What is needed
Render every line of the items below as a numbered list, one entry per line, with blank lines omitted.

-- Begin Excerpted records --

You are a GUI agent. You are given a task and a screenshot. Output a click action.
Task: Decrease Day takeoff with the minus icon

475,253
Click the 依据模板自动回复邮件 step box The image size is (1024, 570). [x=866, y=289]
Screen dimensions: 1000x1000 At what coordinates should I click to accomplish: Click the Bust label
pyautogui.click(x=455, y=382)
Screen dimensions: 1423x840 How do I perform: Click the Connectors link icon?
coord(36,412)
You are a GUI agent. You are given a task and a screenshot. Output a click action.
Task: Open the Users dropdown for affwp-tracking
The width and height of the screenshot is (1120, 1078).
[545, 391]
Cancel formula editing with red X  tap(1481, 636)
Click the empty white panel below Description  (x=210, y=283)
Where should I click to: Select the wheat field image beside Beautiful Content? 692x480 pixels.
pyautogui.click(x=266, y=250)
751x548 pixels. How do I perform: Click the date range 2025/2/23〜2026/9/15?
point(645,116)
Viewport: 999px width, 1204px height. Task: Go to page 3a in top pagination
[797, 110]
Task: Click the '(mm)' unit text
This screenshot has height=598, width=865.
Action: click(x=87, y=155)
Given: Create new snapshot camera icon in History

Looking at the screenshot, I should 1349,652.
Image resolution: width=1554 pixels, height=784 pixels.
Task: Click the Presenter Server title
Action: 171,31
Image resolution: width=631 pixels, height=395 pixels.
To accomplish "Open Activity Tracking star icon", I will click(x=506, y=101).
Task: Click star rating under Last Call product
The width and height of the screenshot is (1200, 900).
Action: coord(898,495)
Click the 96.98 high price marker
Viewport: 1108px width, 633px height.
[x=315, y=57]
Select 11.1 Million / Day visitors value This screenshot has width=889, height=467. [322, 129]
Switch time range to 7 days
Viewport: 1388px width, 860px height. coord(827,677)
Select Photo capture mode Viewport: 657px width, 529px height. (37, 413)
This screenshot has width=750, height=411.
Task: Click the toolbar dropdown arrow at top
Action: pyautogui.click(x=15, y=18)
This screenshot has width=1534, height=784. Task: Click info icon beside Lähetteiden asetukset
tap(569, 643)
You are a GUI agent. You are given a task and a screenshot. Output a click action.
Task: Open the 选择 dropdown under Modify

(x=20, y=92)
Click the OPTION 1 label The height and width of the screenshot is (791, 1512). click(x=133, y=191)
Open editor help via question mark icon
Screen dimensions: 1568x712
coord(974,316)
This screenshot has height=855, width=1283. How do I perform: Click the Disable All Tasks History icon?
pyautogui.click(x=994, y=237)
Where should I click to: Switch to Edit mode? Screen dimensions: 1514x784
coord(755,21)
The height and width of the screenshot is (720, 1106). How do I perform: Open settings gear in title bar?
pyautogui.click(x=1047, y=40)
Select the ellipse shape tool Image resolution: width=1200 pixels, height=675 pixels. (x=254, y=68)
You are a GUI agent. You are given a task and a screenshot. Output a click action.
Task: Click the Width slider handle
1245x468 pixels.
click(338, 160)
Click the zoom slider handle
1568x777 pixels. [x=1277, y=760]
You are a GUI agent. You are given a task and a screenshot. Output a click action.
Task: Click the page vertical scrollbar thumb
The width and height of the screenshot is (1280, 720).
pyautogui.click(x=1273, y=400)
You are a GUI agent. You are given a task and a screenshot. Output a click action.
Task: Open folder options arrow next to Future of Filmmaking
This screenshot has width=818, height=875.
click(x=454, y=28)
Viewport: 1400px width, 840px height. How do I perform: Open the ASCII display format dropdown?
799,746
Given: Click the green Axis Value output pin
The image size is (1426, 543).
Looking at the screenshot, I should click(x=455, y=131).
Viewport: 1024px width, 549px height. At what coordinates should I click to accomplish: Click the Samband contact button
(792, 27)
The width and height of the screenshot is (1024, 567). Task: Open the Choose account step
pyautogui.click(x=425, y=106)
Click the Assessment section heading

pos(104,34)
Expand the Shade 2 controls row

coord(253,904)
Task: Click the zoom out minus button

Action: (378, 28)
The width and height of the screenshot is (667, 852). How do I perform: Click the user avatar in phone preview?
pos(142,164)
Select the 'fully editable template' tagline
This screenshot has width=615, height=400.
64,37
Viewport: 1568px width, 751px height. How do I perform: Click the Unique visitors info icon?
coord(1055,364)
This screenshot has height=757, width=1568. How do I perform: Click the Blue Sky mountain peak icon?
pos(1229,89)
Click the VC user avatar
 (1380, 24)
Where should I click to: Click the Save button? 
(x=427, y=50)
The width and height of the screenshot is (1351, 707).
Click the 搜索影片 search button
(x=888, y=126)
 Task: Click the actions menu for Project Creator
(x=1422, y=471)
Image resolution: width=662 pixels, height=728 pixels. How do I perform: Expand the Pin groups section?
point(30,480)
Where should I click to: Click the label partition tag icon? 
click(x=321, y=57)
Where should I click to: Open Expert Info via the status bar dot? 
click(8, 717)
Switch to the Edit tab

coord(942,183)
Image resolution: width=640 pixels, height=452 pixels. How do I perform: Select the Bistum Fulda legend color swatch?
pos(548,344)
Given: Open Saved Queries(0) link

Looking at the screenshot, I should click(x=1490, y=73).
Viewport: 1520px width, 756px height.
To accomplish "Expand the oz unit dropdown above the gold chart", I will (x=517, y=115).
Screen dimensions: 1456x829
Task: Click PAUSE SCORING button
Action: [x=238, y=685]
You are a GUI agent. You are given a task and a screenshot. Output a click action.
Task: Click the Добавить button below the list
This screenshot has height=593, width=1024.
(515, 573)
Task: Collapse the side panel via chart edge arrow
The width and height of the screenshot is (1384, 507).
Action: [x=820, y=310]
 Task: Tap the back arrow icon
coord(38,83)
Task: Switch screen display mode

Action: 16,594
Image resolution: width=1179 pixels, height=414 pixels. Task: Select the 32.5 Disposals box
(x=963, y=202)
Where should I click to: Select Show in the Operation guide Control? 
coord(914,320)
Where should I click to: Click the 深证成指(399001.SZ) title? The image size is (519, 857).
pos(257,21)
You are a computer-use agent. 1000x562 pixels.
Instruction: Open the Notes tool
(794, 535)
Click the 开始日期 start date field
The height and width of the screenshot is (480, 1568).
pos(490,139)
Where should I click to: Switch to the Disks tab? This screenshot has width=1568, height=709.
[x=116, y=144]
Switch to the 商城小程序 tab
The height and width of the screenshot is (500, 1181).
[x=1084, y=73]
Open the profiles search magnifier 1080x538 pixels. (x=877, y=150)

-- End Excerpted records --

Problem solution
1. You are a GUI agent. You are given a task and a screenshot. Output a click action.
2. Task: Decrease Day takeoff with the minus icon
3. 475,253
4. Click the 依据模板自动回复邮件 step box The image size is (1024, 570). [x=866, y=289]
5. Screen dimensions: 1000x1000 At what coordinates should I click to accomplish: Click the Bust label
6. pyautogui.click(x=455, y=382)
7. Screen dimensions: 1423x840 How do I perform: Click the Connectors link icon?
8. coord(36,412)
9. You are a GUI agent. You are given a task and a screenshot. Output a click action.
10. Task: Open the Users dropdown for affwp-tracking
11. The width and height of the screenshot is (1120, 1078).
12. [545, 391]
13. Cancel formula editing with red X  tap(1481, 636)
14. Click the empty white panel below Description  (x=210, y=283)
15. Where should I click to: Select the wheat field image beside Beautiful Content? 692x480 pixels.
16. pyautogui.click(x=266, y=250)
17. 751x548 pixels. How do I perform: Click the date range 2025/2/23〜2026/9/15?
18. point(645,116)
19. Viewport: 999px width, 1204px height. Task: Go to page 3a in top pagination
20. [797, 110]
21. Task: Click the '(mm)' unit text
22. This screenshot has height=598, width=865.
23. Action: click(x=87, y=155)
24. Given: Create new snapshot camera icon in History
25. Looking at the screenshot, I should 1349,652.
26. Image resolution: width=1554 pixels, height=784 pixels.
27. Task: Click the Presenter Server title
28. Action: 171,31
29. Image resolution: width=631 pixels, height=395 pixels.
30. To accomplish "Open Activity Tracking star icon", I will click(x=506, y=101).
31. Task: Click star rating under Last Call product
32. The width and height of the screenshot is (1200, 900).
33. Action: coord(898,495)
34. Click the 96.98 high price marker
35. Viewport: 1108px width, 633px height.
36. [x=315, y=57]
37. Select 11.1 Million / Day visitors value This screenshot has width=889, height=467. [322, 129]
38. Switch time range to 7 days
39. Viewport: 1388px width, 860px height. coord(827,677)
40. Select Photo capture mode Viewport: 657px width, 529px height. (37, 413)
41. This screenshot has width=750, height=411.
42. Task: Click the toolbar dropdown arrow at top
43. Action: pyautogui.click(x=15, y=18)
44. This screenshot has width=1534, height=784. Task: Click info icon beside Lähetteiden asetukset
45. tap(569, 643)
46. You are a GUI agent. You are given a task and a screenshot. Output a click action.
47. Task: Open the 选择 dropdown under Modify
48. (x=20, y=92)
49. Click the OPTION 1 label The height and width of the screenshot is (791, 1512). click(x=133, y=191)
50. Open editor help via question mark icon
51. Screen dimensions: 1568x712
52. coord(974,316)
53. This screenshot has height=855, width=1283. How do I perform: Click the Disable All Tasks History icon?
54. pyautogui.click(x=994, y=237)
55. Where should I click to: Switch to Edit mode? Screen dimensions: 1514x784
56. coord(755,21)
57. The height and width of the screenshot is (720, 1106). How do I perform: Open settings gear in title bar?
58. pyautogui.click(x=1047, y=40)
59. Select the ellipse shape tool Image resolution: width=1200 pixels, height=675 pixels. (x=254, y=68)
60. You are a GUI agent. You are given a task and a screenshot. Output a click action.
61. Task: Click the Width slider handle
62. 1245x468 pixels.
63. click(338, 160)
64. Click the zoom slider handle
65. 1568x777 pixels. [x=1277, y=760]
66. You are a GUI agent. You are given a task and a screenshot. Output a click action.
67. Task: Click the page vertical scrollbar thumb
68. The width and height of the screenshot is (1280, 720).
69. pyautogui.click(x=1273, y=400)
70. You are a GUI agent. You are given a task and a screenshot. Output a click action.
71. Task: Open folder options arrow next to Future of Filmmaking
72. This screenshot has width=818, height=875.
73. click(x=454, y=28)
74. Viewport: 1400px width, 840px height. How do I perform: Open the ASCII display format dropdown?
75. 799,746
76. Given: Click the green Axis Value output pin
77. The image size is (1426, 543).
78. Looking at the screenshot, I should click(x=455, y=131).
79. Viewport: 1024px width, 549px height. At what coordinates should I click to accomplish: Click the Samband contact button
80. (792, 27)
81. The width and height of the screenshot is (1024, 567). Task: Open the Choose account step
82. pyautogui.click(x=425, y=106)
83. Click the Assessment section heading
84. pos(104,34)
85. Expand the Shade 2 controls row
86. coord(253,904)
87. Task: Click the zoom out minus button
88. Action: (378, 28)
89. The width and height of the screenshot is (667, 852). How do I perform: Click the user avatar in phone preview?
90. pos(142,164)
91. Select the 'fully editable template' tagline
92. This screenshot has width=615, height=400.
93. 64,37
94. Viewport: 1568px width, 751px height. How do I perform: Click the Unique visitors info icon?
95. coord(1055,364)
96. This screenshot has height=757, width=1568. How do I perform: Click the Blue Sky mountain peak icon?
97. pos(1229,89)
98. Click the VC user avatar
99.  (1380, 24)
100. Where should I click to: Click the Save button? 
101. (x=427, y=50)
102. The width and height of the screenshot is (1351, 707).
103. Click the 搜索影片 search button
104. (x=888, y=126)
105.  Task: Click the actions menu for Project Creator
106. (x=1422, y=471)
107. Image resolution: width=662 pixels, height=728 pixels. How do I perform: Expand the Pin groups section?
108. point(30,480)
109. Where should I click to: Click the label partition tag icon? 
110. click(x=321, y=57)
111. Where should I click to: Open Expert Info via the status bar dot? 
112. click(8, 717)
113. Switch to the Edit tab
114. coord(942,183)
115. Image resolution: width=640 pixels, height=452 pixels. How do I perform: Select the Bistum Fulda legend color swatch?
116. pos(548,344)
117. Given: Open Saved Queries(0) link
118. Looking at the screenshot, I should click(x=1490, y=73).
119. Viewport: 1520px width, 756px height.
120. To accomplish "Expand the oz unit dropdown above the gold chart", I will (x=517, y=115).
121. Screen dimensions: 1456x829
122. Task: Click PAUSE SCORING button
123. Action: [x=238, y=685]
124. You are a GUI agent. You are given a task and a screenshot. Output a click action.
125. Task: Click the Добавить button below the list
126. This screenshot has height=593, width=1024.
127. (515, 573)
128. Task: Collapse the side panel via chart edge arrow
129. The width and height of the screenshot is (1384, 507).
130. Action: [x=820, y=310]
131.  Task: Tap the back arrow icon
132. coord(38,83)
133. Task: Switch screen display mode
134. Action: 16,594
135. Image resolution: width=1179 pixels, height=414 pixels. Task: Select the 32.5 Disposals box
136. (x=963, y=202)
137. Where should I click to: Select Show in the Operation guide Control? 
138. coord(914,320)
139. Where should I click to: Click the 深证成指(399001.SZ) title? The image size is (519, 857).
140. pos(257,21)
141. You are a computer-use agent. 1000x562 pixels.
142. Instruction: Open the Notes tool
143. (794, 535)
144. Click the 开始日期 start date field
145. The height and width of the screenshot is (480, 1568).
146. pos(490,139)
147. Where should I click to: Switch to the Disks tab? This screenshot has width=1568, height=709.
148. [x=116, y=144]
149. Switch to the 商城小程序 tab
150. The height and width of the screenshot is (500, 1181).
151. [x=1084, y=73]
152. Open the profiles search magnifier 1080x538 pixels. (x=877, y=150)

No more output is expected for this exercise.